• Materials provided:
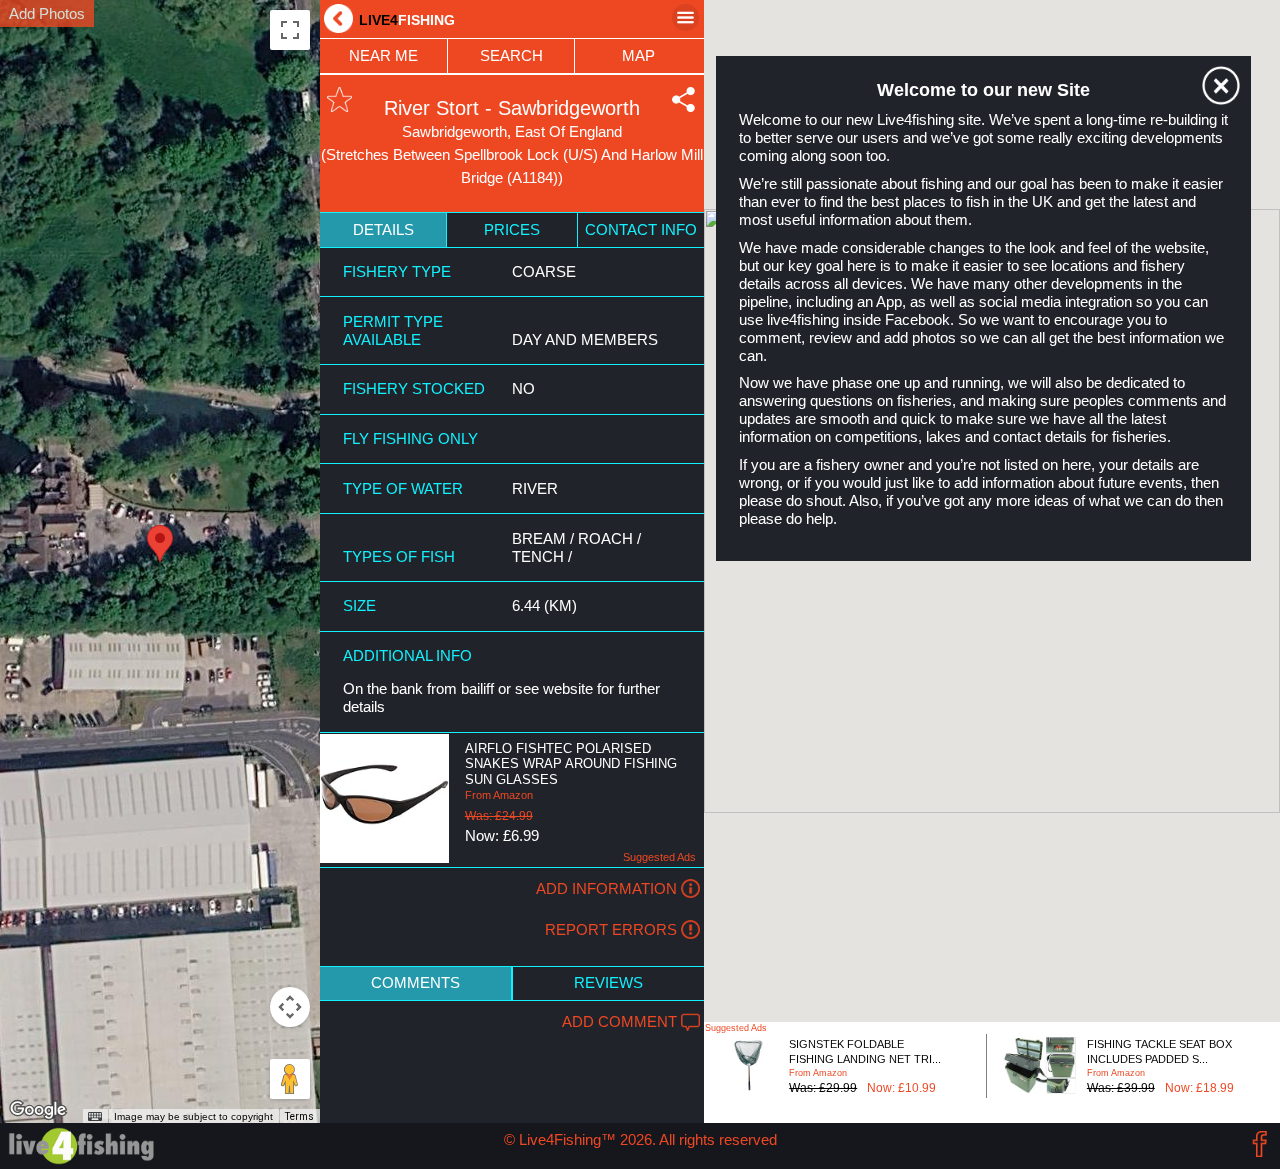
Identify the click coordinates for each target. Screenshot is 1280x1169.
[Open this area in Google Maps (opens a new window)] (38, 1110)
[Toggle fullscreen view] (290, 30)
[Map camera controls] (290, 1007)
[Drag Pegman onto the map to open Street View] (290, 1079)
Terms (299, 1116)
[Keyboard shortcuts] (95, 1117)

• Your task:
Your task is to extract the lines running from the one with "[Drag Pegman onto" to the end of the material, inclusive, copying each exactly and adding nothing.

• Answer for this exercise:
[Drag Pegman onto the map to open Street View] (290, 1079)
Terms (299, 1116)
[Keyboard shortcuts] (95, 1117)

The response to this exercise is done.